Task to carry out - Copy everything from the line containing "Task: Open Safari sidebar toggle button" down to the end of the records below, keeping every character the same.

-- begin Task material --

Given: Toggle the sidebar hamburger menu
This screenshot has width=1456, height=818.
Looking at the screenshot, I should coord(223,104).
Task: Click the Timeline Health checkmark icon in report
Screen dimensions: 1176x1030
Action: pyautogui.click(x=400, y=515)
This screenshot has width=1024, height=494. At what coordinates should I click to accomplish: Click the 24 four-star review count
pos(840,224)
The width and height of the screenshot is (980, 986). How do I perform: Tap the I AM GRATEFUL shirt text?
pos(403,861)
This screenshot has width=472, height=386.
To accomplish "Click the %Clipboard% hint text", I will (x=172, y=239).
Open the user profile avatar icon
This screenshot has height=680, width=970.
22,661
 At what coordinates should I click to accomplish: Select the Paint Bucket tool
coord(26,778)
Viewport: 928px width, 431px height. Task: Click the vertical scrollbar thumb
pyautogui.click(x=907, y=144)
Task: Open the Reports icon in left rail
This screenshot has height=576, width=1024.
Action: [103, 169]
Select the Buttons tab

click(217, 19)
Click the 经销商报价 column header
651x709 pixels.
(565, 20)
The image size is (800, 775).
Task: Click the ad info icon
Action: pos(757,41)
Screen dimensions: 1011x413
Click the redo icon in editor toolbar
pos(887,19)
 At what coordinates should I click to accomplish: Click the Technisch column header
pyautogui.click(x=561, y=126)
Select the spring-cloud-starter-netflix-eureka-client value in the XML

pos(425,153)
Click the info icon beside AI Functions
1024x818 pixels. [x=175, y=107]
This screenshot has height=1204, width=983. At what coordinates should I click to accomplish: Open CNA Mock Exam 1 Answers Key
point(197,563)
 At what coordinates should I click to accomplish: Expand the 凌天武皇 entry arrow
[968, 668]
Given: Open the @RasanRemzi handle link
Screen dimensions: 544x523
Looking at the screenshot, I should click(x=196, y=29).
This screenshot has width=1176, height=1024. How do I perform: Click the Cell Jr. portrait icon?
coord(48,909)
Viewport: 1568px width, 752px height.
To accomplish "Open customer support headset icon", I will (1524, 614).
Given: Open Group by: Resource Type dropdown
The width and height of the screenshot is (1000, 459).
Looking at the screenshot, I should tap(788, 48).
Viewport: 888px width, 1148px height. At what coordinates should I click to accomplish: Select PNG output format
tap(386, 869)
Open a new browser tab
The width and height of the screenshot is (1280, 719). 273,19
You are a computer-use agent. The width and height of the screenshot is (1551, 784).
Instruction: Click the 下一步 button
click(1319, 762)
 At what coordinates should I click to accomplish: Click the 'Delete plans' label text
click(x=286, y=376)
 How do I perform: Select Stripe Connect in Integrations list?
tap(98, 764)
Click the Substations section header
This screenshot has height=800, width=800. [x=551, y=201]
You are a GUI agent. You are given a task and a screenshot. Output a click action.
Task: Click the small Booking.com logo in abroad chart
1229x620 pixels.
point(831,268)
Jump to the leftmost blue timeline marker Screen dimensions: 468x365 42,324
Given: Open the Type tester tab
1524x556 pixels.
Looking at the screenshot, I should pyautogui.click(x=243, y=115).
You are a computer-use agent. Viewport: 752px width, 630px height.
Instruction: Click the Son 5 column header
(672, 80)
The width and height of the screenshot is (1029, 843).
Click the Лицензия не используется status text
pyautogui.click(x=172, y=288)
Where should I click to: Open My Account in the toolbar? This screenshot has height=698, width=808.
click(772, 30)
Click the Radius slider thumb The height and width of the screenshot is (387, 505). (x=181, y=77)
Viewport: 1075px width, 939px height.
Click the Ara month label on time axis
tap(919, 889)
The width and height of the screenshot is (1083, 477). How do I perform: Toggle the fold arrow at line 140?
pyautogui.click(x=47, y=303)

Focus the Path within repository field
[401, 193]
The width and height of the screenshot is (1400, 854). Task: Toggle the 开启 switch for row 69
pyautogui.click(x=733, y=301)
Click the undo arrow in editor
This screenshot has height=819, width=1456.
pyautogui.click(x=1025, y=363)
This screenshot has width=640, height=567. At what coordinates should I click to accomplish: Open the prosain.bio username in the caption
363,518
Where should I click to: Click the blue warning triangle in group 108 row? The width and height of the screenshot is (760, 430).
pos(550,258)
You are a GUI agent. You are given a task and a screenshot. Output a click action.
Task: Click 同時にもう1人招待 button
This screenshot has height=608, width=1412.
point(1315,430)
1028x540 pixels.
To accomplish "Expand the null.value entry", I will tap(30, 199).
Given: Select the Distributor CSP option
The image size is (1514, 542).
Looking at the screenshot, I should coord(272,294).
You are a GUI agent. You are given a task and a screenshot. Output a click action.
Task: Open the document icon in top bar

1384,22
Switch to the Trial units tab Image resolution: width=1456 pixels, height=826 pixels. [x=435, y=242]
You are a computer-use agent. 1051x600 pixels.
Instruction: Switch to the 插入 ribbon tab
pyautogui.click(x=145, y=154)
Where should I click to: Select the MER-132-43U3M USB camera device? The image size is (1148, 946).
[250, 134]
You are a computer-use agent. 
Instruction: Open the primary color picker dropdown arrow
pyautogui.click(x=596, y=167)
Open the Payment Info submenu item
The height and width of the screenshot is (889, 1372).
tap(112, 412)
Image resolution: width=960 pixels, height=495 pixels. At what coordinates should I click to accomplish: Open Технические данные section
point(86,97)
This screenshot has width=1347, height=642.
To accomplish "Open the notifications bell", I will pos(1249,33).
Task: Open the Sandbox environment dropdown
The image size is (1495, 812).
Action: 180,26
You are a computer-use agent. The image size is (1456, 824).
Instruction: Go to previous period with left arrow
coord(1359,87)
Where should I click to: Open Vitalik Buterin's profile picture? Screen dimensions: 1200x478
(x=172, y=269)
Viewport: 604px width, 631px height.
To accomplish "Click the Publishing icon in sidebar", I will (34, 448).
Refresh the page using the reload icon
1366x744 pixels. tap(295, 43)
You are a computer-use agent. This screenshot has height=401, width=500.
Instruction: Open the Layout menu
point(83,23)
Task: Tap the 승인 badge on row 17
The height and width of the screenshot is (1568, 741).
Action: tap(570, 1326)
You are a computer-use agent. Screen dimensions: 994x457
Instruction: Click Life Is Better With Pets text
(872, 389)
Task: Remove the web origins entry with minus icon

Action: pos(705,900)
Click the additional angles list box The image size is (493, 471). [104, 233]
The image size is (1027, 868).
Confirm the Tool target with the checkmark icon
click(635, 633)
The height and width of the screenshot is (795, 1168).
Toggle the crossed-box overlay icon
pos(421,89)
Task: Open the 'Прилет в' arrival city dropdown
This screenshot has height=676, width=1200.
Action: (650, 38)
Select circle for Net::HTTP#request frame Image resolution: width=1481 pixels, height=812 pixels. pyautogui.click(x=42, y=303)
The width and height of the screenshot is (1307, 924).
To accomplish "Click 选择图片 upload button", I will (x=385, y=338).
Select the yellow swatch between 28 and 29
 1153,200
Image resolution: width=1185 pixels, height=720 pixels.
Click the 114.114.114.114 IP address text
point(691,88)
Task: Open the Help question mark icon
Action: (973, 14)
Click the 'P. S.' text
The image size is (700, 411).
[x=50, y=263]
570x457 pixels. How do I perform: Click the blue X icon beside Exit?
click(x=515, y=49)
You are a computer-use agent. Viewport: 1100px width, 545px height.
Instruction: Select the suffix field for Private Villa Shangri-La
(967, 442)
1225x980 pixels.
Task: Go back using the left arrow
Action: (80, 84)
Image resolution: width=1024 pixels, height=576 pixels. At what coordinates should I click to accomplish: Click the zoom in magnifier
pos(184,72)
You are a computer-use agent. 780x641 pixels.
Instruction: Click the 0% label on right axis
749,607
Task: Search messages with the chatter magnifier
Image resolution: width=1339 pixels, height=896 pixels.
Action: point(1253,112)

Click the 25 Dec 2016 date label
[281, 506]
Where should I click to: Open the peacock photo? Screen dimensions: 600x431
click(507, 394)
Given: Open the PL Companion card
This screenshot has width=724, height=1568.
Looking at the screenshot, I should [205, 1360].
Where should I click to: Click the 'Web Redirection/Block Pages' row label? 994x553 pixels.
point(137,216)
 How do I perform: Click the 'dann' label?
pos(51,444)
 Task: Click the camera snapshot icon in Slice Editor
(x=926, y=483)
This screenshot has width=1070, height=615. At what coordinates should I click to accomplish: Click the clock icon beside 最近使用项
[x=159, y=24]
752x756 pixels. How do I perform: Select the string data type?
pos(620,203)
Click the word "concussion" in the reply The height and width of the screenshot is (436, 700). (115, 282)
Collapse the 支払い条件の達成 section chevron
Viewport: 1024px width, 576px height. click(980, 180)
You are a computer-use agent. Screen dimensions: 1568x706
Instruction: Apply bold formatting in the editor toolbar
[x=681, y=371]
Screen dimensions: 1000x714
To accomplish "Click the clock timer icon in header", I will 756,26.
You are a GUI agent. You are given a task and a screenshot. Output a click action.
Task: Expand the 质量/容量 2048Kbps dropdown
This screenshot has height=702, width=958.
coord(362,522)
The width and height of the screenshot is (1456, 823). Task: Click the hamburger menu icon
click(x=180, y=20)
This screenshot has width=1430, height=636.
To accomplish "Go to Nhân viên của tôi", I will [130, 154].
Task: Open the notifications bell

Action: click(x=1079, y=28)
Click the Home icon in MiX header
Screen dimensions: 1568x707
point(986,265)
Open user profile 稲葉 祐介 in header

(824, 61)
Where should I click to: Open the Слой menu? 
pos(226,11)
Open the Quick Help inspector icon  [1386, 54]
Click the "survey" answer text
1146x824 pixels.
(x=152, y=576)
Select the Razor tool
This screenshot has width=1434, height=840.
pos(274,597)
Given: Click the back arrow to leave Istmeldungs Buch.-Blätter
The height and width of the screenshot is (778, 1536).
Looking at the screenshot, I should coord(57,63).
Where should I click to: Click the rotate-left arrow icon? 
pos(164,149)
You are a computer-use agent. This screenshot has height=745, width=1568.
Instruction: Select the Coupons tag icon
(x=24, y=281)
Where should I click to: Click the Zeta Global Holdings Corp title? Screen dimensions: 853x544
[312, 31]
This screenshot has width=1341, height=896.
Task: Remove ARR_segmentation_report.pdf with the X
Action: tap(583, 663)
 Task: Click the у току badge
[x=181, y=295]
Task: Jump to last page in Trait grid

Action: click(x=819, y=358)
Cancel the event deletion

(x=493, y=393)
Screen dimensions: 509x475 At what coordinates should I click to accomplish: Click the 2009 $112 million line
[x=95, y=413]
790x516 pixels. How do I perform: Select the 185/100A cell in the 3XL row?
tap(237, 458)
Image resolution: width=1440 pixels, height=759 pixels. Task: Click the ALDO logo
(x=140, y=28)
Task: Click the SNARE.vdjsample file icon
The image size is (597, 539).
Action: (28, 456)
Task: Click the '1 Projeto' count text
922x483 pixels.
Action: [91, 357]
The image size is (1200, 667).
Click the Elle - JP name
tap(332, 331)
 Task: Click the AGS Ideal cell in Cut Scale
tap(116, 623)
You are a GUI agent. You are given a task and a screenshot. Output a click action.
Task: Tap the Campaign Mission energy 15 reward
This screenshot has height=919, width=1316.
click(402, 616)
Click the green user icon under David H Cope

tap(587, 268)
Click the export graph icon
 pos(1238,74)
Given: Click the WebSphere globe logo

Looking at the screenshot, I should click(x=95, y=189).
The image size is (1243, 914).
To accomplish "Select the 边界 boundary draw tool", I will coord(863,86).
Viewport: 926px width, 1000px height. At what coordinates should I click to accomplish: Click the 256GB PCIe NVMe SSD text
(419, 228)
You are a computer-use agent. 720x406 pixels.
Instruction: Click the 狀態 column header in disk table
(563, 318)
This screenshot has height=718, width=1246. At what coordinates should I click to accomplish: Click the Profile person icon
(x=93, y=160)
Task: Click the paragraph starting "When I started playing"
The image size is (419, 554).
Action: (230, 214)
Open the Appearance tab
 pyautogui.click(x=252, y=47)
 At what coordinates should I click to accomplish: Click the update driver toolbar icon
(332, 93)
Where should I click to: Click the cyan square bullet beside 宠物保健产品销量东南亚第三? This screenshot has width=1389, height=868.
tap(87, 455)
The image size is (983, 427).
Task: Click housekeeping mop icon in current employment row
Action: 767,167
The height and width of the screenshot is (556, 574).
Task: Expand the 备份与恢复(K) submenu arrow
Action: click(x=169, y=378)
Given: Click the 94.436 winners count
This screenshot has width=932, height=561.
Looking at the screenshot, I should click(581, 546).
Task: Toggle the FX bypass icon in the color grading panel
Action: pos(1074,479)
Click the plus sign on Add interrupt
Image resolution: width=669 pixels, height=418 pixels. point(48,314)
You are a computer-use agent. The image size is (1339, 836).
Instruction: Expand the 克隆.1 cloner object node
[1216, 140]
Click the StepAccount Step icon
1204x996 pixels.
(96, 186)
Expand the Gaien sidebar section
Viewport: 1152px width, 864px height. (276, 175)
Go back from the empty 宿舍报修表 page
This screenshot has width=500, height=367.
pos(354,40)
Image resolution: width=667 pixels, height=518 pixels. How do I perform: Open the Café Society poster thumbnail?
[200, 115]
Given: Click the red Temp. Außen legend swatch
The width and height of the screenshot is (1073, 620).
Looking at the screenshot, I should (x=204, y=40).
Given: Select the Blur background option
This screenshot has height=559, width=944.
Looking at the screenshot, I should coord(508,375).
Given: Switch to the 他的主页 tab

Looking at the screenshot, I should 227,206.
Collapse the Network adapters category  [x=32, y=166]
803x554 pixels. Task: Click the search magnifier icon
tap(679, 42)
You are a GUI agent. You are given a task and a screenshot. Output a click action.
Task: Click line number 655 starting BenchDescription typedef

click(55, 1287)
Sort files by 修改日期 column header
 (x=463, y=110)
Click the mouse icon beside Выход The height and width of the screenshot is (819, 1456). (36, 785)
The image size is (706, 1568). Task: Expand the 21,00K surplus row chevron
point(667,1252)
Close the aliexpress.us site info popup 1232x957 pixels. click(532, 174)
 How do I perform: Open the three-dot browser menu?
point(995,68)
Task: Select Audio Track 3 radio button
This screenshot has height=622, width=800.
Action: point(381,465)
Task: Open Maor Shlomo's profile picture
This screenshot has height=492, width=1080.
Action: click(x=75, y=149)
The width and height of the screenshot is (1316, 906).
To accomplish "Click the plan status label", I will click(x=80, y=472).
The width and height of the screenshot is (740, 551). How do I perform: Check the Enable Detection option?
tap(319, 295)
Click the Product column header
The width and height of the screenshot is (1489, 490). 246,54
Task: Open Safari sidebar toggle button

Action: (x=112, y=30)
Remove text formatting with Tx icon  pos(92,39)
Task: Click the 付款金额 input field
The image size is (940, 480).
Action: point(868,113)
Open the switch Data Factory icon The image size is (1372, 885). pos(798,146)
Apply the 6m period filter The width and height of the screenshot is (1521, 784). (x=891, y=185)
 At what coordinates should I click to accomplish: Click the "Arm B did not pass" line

-- end Task material --

Written solution -
Task: Open Safari sidebar toggle button

Action: (x=112, y=30)
Remove text formatting with Tx icon  pos(92,39)
Task: Click the 付款金额 input field
The image size is (940, 480).
Action: point(868,113)
Open the switch Data Factory icon The image size is (1372, 885). pos(798,146)
Apply the 6m period filter The width and height of the screenshot is (1521, 784). (x=891, y=185)
 At what coordinates should I click to accomplish: Click the "Arm B did not pass" line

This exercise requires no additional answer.